The Gift of Gifting
As an adult, I have to wistfully confess this palpable sense of anticipation has almost all but vanished. I know I am not alone; many friends recount a similar feeling of loss. I suspect it largely has to do with the malady of the modern age - the chronically time-strapped condition we find ourselves in. Said tarts and kuih are notoriously painstaking and laborious to make - I remember my grandmother taking a whole day alone to grate dozens of pineapples and simmer the pulp down with sugar and spice just to make a vat of jam. Then there was another day spent making, rolling, stamping, crimping and filling the tart pastry. And we haven't even come to the batch baking part of the story yet - Who has the time? Or the energy? Especially given that the ready made option is so readily accessible?
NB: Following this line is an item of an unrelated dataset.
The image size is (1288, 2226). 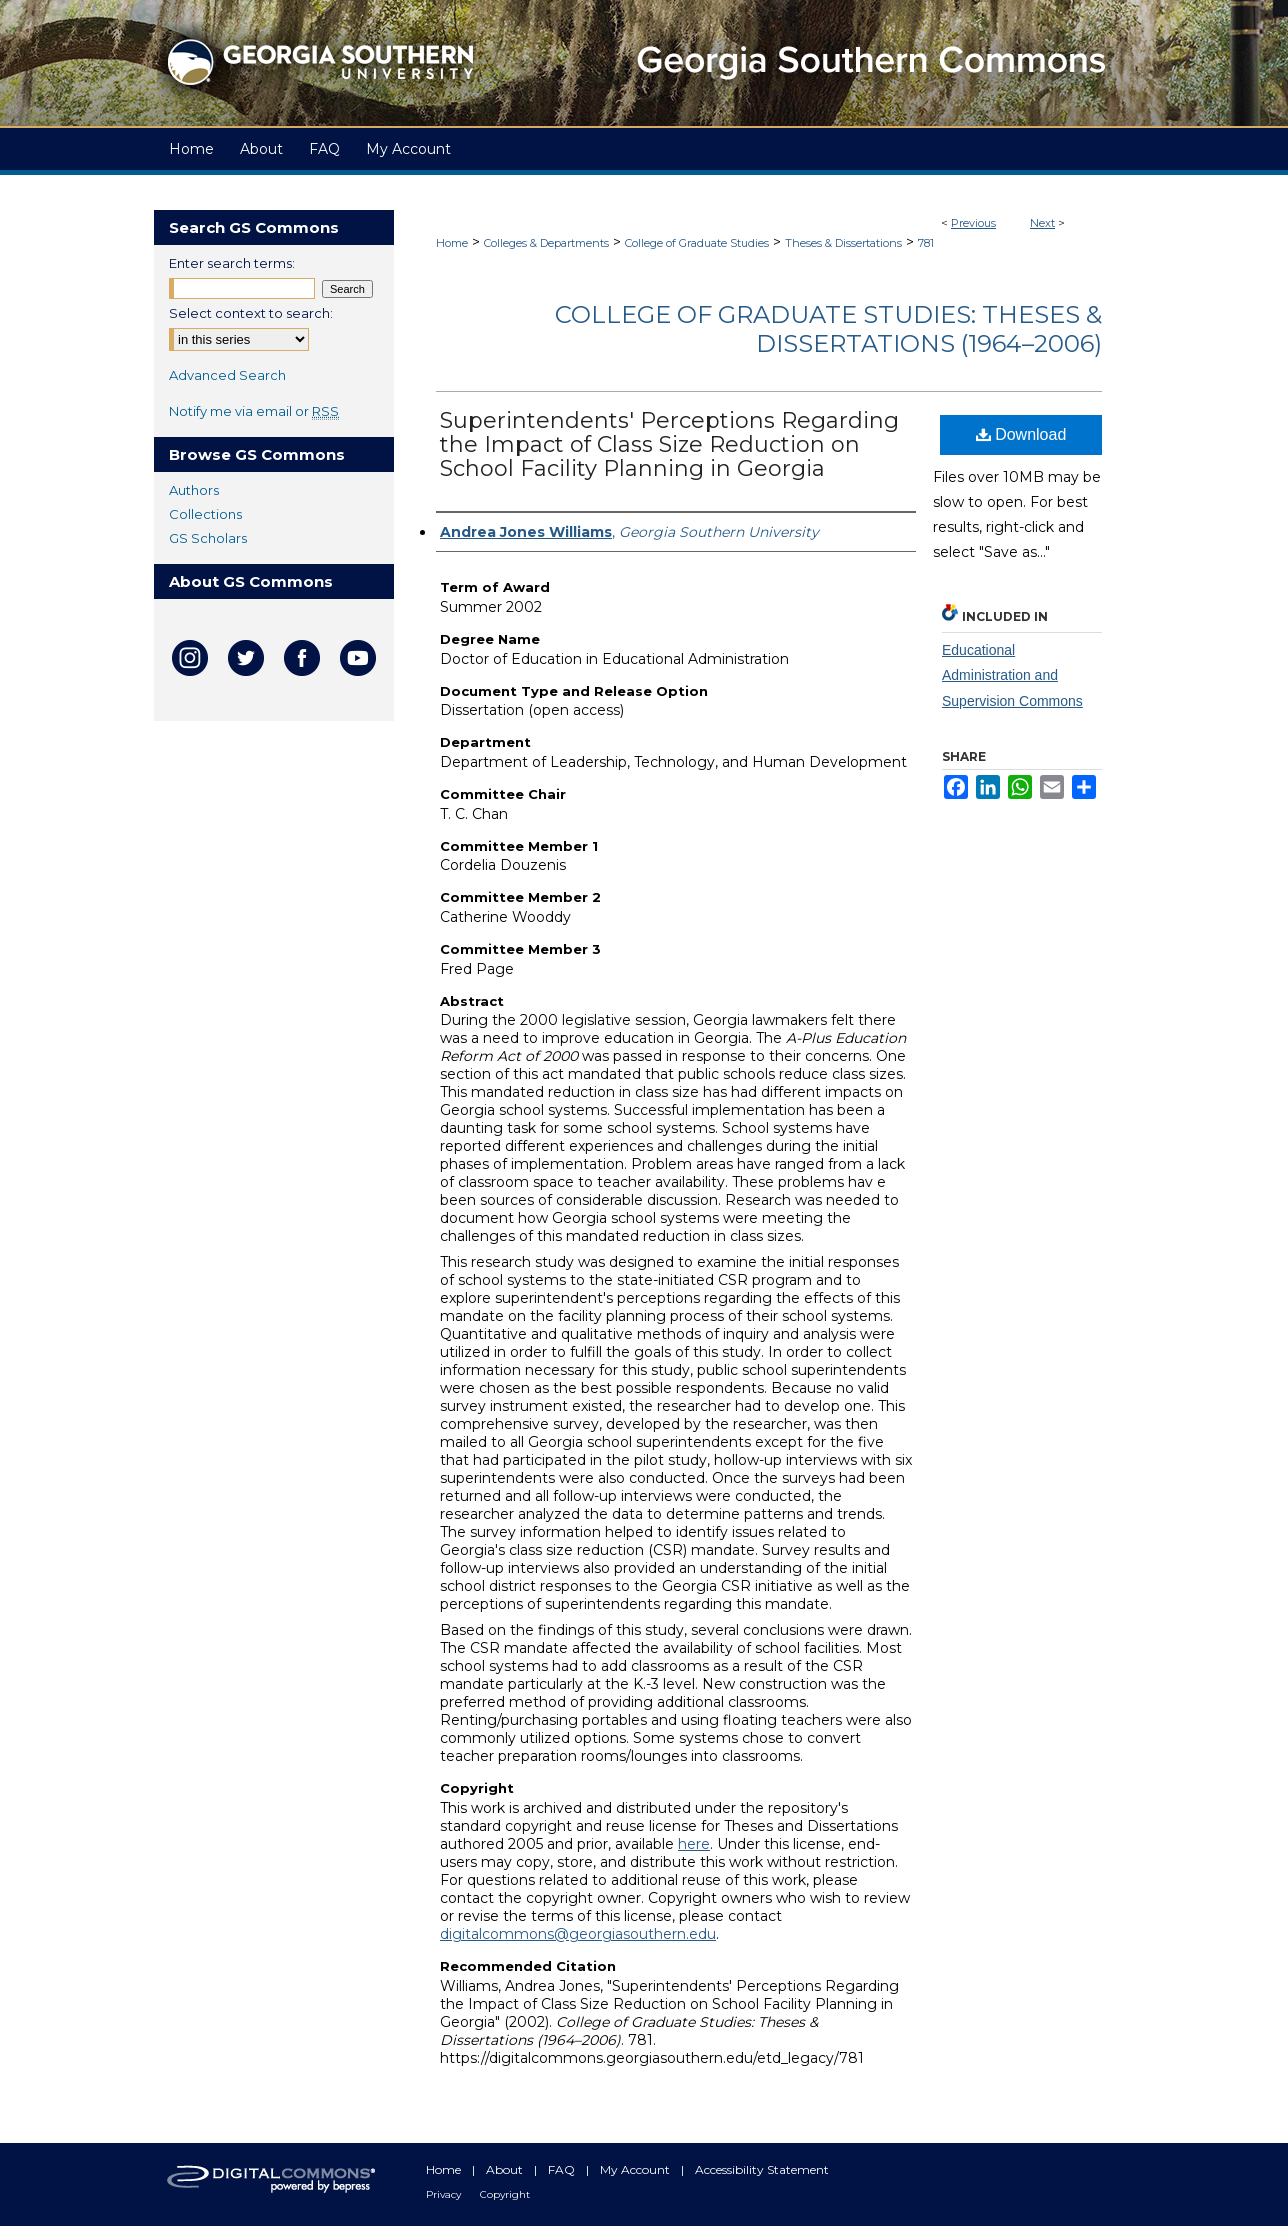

Convenience, alas, may have been bought at the expense of the true spirit of the season. Handcrafted gifts of food have sadly become a dying tradition, and along with its demise, there's a waning sense of the momentousness, the very pomp and splendour, of the occasion - no mere coincidence, surely. Of course, it should not be gifting per se that defines the season, but the gift of gifting. And as far as I can speak from personal experience, nothing quite puts me in the right spirit of things than rolling up my sleeves and putting my hands to work. It may not be weeks, or even days, on end. Just the odd hour stolen here and there. Nonetheless, the satisfaction at having produced something from scratch - and whoever said it shouldn't also be simple and quick? - more than amply repays whatever little time was set aside.